**WHAT THE TASK ASKS:** Copy out, exactly, the first line of the entries below and every line after it through the one containing "Open the Contact Us side tab".

[Items from a dataset]
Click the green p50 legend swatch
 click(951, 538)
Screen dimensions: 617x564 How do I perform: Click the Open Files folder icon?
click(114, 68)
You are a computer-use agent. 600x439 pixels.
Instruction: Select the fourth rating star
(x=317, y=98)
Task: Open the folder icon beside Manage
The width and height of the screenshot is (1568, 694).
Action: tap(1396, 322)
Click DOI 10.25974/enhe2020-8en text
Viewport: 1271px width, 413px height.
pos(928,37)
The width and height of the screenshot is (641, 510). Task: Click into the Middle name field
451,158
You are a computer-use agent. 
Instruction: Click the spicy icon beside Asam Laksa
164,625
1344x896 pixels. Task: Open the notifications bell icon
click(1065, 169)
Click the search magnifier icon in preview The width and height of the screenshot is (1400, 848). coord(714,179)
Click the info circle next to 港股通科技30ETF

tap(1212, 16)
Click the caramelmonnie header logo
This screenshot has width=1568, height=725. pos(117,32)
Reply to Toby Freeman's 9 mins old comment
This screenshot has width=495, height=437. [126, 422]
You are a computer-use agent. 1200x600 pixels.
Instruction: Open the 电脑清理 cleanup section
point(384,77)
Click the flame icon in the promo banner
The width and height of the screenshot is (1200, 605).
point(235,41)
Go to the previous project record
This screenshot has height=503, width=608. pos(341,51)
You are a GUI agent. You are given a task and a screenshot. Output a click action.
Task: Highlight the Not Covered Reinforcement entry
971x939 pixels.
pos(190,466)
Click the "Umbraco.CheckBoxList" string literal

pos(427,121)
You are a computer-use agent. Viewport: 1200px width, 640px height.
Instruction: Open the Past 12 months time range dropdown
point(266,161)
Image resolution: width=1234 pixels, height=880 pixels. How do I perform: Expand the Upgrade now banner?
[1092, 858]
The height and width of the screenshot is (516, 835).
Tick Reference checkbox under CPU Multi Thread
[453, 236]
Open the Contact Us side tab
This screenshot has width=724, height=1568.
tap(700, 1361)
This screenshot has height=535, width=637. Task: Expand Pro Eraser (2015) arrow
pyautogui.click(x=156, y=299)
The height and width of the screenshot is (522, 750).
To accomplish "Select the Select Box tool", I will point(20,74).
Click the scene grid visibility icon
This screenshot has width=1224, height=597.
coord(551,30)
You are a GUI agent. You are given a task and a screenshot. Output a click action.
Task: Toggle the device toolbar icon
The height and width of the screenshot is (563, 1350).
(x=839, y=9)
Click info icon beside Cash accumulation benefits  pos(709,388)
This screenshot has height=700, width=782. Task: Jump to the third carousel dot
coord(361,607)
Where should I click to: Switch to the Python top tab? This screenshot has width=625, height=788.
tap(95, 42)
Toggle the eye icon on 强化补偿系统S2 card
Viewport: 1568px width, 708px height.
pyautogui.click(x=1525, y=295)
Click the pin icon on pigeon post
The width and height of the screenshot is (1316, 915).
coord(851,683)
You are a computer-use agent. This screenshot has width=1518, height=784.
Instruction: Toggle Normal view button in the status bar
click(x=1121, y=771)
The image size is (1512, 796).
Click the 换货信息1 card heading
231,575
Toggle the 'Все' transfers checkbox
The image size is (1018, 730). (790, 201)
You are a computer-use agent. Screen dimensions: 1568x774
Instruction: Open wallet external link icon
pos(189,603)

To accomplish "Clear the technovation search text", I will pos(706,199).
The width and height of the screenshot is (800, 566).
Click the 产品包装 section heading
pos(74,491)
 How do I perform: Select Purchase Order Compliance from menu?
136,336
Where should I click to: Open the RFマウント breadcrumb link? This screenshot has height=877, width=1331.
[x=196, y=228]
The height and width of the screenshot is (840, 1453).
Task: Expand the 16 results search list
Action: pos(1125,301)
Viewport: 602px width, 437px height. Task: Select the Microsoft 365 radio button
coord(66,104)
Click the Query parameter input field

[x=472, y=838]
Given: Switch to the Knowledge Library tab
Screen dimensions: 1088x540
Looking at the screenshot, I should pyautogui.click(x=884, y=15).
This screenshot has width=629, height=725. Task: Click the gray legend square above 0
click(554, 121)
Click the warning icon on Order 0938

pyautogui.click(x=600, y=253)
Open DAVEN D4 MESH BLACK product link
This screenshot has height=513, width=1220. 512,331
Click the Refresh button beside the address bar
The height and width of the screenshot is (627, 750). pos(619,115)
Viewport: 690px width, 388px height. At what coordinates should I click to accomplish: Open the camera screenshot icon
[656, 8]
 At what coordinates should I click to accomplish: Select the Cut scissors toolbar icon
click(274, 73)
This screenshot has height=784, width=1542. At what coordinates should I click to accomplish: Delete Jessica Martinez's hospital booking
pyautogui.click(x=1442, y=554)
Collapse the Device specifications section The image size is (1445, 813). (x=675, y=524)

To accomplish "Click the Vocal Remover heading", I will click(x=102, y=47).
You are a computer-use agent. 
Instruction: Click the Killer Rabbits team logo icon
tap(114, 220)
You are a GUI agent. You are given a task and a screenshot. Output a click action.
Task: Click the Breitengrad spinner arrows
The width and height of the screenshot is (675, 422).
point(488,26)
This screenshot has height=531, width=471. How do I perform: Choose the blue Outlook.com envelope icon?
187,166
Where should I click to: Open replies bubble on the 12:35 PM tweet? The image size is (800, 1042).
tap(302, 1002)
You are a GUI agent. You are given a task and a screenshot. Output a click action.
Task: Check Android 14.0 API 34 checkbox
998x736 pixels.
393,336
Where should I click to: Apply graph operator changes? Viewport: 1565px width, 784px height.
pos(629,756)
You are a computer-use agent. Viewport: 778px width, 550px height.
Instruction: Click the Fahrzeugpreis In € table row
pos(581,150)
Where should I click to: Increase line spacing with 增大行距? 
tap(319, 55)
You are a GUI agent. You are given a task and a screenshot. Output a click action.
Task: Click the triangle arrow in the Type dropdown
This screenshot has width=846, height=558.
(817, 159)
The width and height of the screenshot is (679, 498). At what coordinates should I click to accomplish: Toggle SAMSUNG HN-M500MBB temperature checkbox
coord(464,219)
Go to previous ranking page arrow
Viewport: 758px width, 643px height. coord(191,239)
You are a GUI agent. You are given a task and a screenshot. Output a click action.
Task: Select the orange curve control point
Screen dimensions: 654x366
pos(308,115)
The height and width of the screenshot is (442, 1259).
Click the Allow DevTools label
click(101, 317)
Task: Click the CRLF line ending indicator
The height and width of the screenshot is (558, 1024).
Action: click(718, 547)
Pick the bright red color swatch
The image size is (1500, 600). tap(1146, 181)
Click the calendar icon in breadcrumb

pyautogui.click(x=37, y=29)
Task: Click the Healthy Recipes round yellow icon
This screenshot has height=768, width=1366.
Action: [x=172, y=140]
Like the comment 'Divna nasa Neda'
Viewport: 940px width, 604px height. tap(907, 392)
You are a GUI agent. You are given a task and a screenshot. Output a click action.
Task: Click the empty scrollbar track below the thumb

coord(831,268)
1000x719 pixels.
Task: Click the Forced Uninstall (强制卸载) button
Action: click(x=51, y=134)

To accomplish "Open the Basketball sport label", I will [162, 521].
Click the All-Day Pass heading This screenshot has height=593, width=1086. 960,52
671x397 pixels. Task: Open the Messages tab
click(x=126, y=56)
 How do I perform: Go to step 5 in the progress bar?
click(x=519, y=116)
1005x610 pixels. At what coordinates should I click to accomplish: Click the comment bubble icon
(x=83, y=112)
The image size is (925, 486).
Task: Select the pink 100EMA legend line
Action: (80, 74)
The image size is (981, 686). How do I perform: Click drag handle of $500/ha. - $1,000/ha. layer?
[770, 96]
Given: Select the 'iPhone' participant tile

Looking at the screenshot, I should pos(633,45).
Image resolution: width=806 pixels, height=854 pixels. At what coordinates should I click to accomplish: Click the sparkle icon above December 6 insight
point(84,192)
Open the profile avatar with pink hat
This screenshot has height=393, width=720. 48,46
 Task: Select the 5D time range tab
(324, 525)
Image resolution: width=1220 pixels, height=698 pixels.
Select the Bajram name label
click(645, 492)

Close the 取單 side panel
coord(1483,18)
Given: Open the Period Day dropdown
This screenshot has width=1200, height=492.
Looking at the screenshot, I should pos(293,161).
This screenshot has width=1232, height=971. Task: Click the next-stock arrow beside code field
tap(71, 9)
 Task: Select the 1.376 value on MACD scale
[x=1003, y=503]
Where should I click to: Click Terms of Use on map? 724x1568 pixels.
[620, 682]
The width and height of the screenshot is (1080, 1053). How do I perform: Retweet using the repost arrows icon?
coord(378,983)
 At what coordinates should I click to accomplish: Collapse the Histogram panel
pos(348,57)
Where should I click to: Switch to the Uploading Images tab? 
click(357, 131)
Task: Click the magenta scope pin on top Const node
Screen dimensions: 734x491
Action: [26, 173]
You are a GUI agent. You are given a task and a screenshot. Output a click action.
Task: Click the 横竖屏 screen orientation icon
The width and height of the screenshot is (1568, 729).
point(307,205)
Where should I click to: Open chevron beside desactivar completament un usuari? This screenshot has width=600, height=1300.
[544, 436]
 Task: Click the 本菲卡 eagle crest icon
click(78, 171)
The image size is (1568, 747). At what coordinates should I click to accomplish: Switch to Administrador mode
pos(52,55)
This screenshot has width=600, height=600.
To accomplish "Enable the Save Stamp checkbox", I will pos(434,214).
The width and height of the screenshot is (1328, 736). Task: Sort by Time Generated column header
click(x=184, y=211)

**RESULT OF THIS TASK:**
Click the green p50 legend swatch
 click(951, 538)
Screen dimensions: 617x564 How do I perform: Click the Open Files folder icon?
click(114, 68)
You are a computer-use agent. 600x439 pixels.
Instruction: Select the fourth rating star
(x=317, y=98)
Task: Open the folder icon beside Manage
The width and height of the screenshot is (1568, 694).
Action: tap(1396, 322)
Click DOI 10.25974/enhe2020-8en text
Viewport: 1271px width, 413px height.
pos(928,37)
The width and height of the screenshot is (641, 510). Task: Click into the Middle name field
451,158
You are a computer-use agent. 
Instruction: Click the spicy icon beside Asam Laksa
164,625
1344x896 pixels. Task: Open the notifications bell icon
click(1065, 169)
Click the search magnifier icon in preview The width and height of the screenshot is (1400, 848). coord(714,179)
Click the info circle next to 港股通科技30ETF

tap(1212, 16)
Click the caramelmonnie header logo
This screenshot has width=1568, height=725. pos(117,32)
Reply to Toby Freeman's 9 mins old comment
This screenshot has width=495, height=437. [126, 422]
You are a computer-use agent. 1200x600 pixels.
Instruction: Open the 电脑清理 cleanup section
point(384,77)
Click the flame icon in the promo banner
The width and height of the screenshot is (1200, 605).
point(235,41)
Go to the previous project record
This screenshot has height=503, width=608. pos(341,51)
You are a GUI agent. You are given a task and a screenshot. Output a click action.
Task: Highlight the Not Covered Reinforcement entry
971x939 pixels.
pos(190,466)
Click the "Umbraco.CheckBoxList" string literal

pos(427,121)
You are a computer-use agent. Viewport: 1200px width, 640px height.
Instruction: Open the Past 12 months time range dropdown
point(266,161)
Image resolution: width=1234 pixels, height=880 pixels. How do I perform: Expand the Upgrade now banner?
[1092, 858]
The height and width of the screenshot is (516, 835).
Tick Reference checkbox under CPU Multi Thread
[453, 236]
Open the Contact Us side tab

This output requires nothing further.